What the exercise asks ▸ Your job is to retype the records exactly while dropping every picture.

-------- The data

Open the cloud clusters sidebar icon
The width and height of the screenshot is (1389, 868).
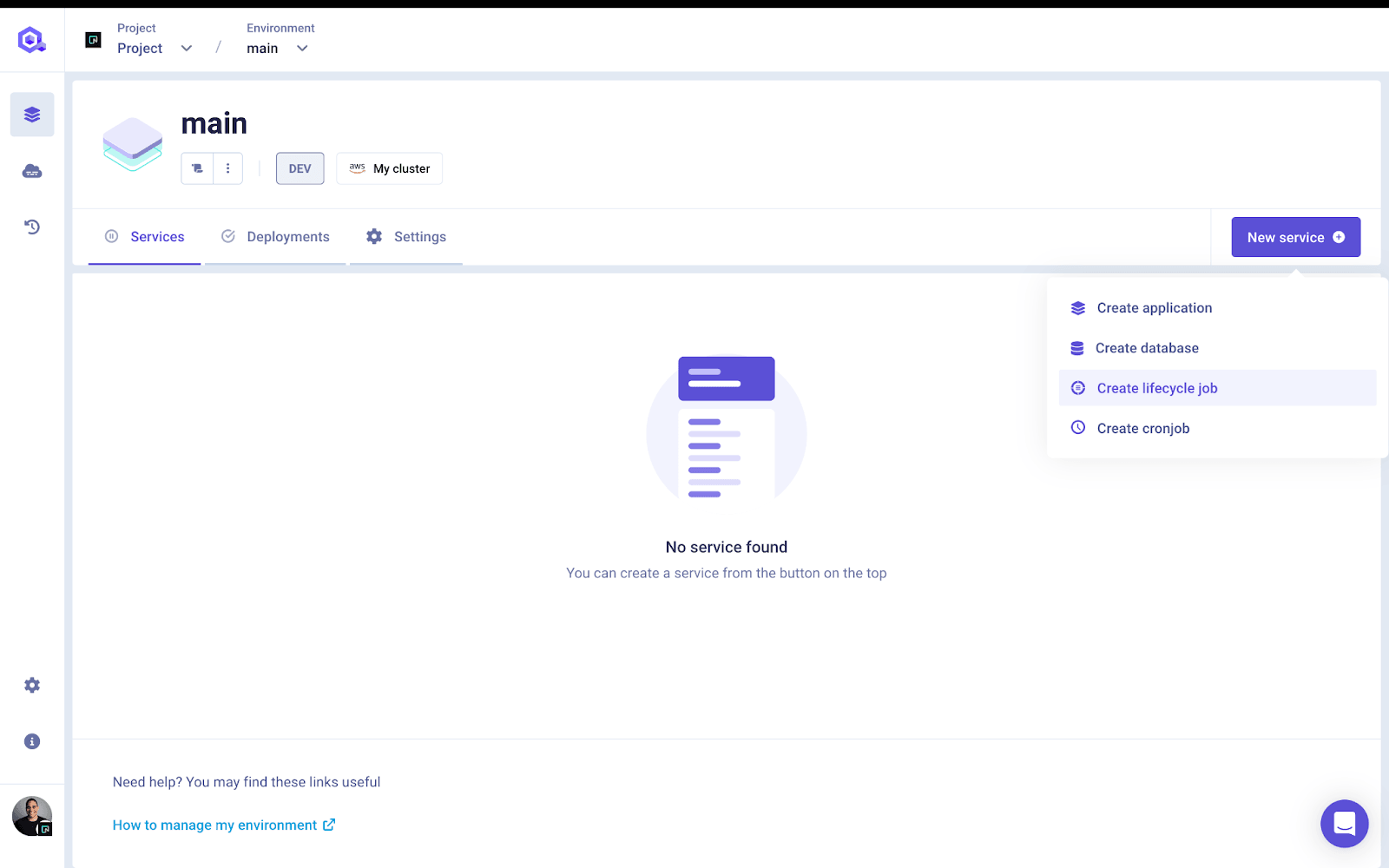[x=32, y=171]
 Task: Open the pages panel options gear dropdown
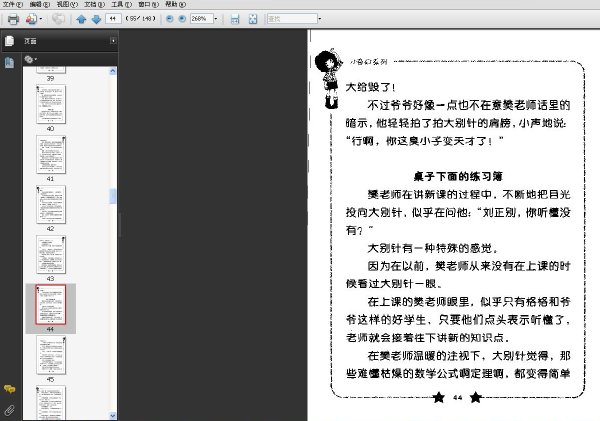[32, 59]
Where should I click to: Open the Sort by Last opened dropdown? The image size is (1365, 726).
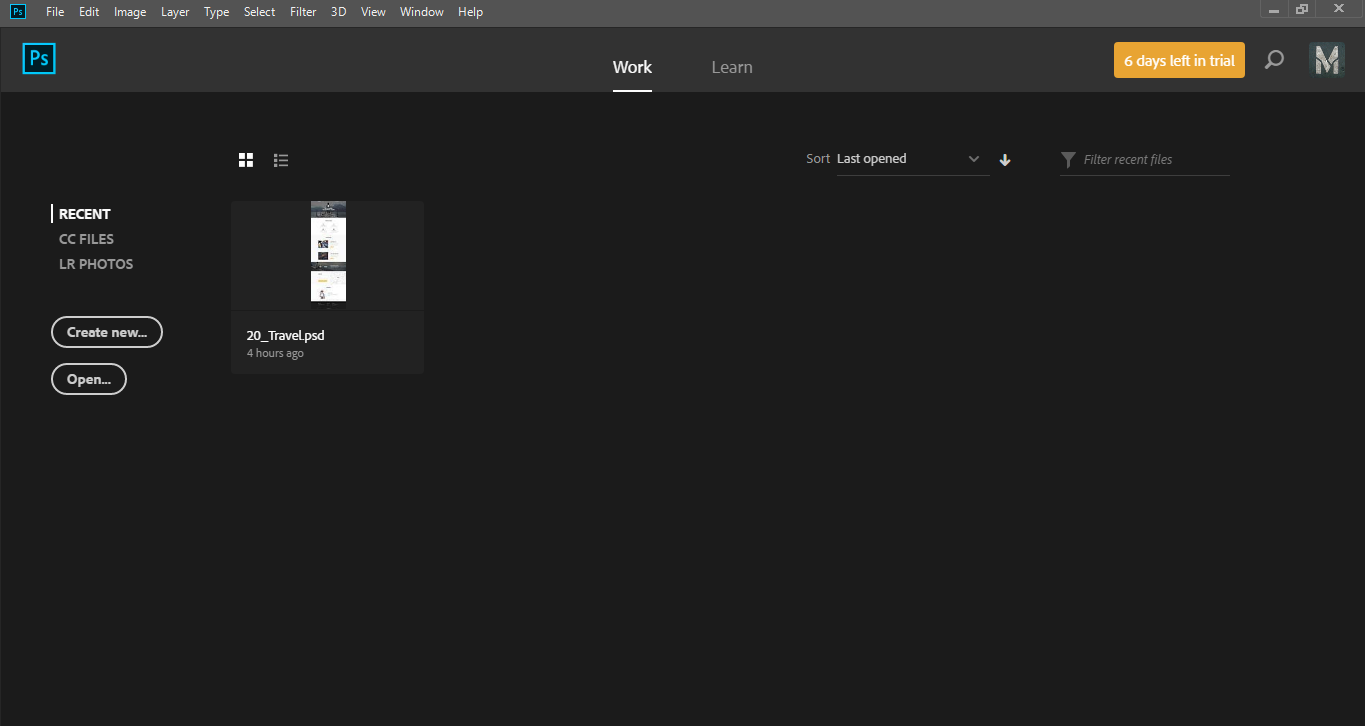pyautogui.click(x=905, y=158)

----------------

Task result ▸
Open the cloud clusters sidebar icon
The width and height of the screenshot is (1389, 868).
[x=32, y=171]
 Task: Open the pages panel options gear dropdown
[32, 59]
Where should I click to: Open the Sort by Last opened dropdown? The image size is (1365, 726).
pyautogui.click(x=905, y=158)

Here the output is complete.